Кочубей сказал несколько слов о приеме, сделанном Болконскому Аракчеевым. Сперанский больше улыбнулся.
– Директором комиссии военных уставов мой хороший приятель – господин Магницкий, – сказал он, договаривая каждый слог и каждое слово, – и ежели вы того пожелаете, я могу свести вас с ним. (Он помолчал на точке.) Я надеюсь, что вы найдете в нем сочувствие и желание содействовать всему разумному.
Около Сперанского тотчас же составился кружок и тот старик, который говорил о своем чиновнике, Пряничникове, тоже с вопросом обратился к Сперанскому.
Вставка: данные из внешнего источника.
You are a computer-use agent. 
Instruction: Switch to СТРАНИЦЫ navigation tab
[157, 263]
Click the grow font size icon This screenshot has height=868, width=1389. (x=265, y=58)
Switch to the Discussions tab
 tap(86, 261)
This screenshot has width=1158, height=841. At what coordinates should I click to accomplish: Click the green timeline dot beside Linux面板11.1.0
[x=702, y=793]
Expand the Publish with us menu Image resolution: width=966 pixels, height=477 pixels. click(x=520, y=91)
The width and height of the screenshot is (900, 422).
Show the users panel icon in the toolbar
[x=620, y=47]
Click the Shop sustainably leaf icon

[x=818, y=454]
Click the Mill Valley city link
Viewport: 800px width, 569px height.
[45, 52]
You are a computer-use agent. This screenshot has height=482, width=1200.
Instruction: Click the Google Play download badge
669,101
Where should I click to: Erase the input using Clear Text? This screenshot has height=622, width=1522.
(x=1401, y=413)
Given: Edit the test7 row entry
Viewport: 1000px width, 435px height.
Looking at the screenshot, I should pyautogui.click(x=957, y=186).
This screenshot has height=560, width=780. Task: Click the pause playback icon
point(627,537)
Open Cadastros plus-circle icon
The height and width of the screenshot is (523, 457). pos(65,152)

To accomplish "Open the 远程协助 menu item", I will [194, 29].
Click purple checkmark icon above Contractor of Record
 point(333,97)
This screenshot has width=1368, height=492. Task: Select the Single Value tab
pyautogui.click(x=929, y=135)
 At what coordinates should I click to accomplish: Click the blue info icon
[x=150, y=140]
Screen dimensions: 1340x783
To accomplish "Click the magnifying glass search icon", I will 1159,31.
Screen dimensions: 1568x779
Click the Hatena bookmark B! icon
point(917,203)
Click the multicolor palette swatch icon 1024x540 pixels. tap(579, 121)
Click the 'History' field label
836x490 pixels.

Князь Андрей, не вступая в разговор, наблюдал все движения Сперанского, этого человека, недавно ничтожного семинариста и теперь в руках своих, – этих белых, пухлых руках, имевшего судьбу России, как думал Болконский. Князя Андрея поразило необычайное, презрительное спокойствие, с которым Сперанский отвечал старику. Он, казалось, с неизмеримой высоты обращал к нему свое снисходительное слово. Когда старик стал говорить слишком громко, Сперанский улыбнулся и сказал, что он не может судить о выгоде или невыгоде того, что угодно было государю.
Поговорив несколько времени в общем кругу, Сперанский встал и, подойдя к князю Андрею, отозвал его с собой на другой конец комнаты. Видно было, что он считал нужным заняться Болконским.
– Я не успел поговорить с вами, князь, среди того одушевленного разговора, в который был вовлечен этим почтенным старцем, – сказал он, кротко презрительно улыбаясь и этой улыбкой как бы признавая, что он вместе с князем Андреем понимает ничтожность тех людей, с которыми он только что говорил. Это обращение польстило князю Андрею. – Я вас знаю давно: во первых, по делу вашему о ваших крестьянах, это наш первый пример, которому так желательно бы было больше последователей; а во вторых, потому что вы один из тех камергеров, которые не сочли себя обиженными новым указом о придворных чинах, вызывающим такие толки и пересуды.
– Да, – сказал князь Андрей, – отец не хотел, чтобы я пользовался этим правом; я начал службу с нижних чинов.
– Ваш батюшка, человек старого века, очевидно стоит выше наших современников, которые так осуждают эту меру, восстановляющую только естественную справедливость.
– Я думаю однако, что есть основание и в этих осуждениях… – сказал князь Андрей, стараясь бороться с влиянием Сперанского, которое он начинал чувствовать. Ему неприятно было во всем соглашаться с ним: он хотел противоречить. Князь Андрей, обыкновенно говоривший легко и хорошо, чувствовал теперь затруднение выражаться, говоря с Сперанским. Его слишком занимали наблюдения над личностью знаменитого человека.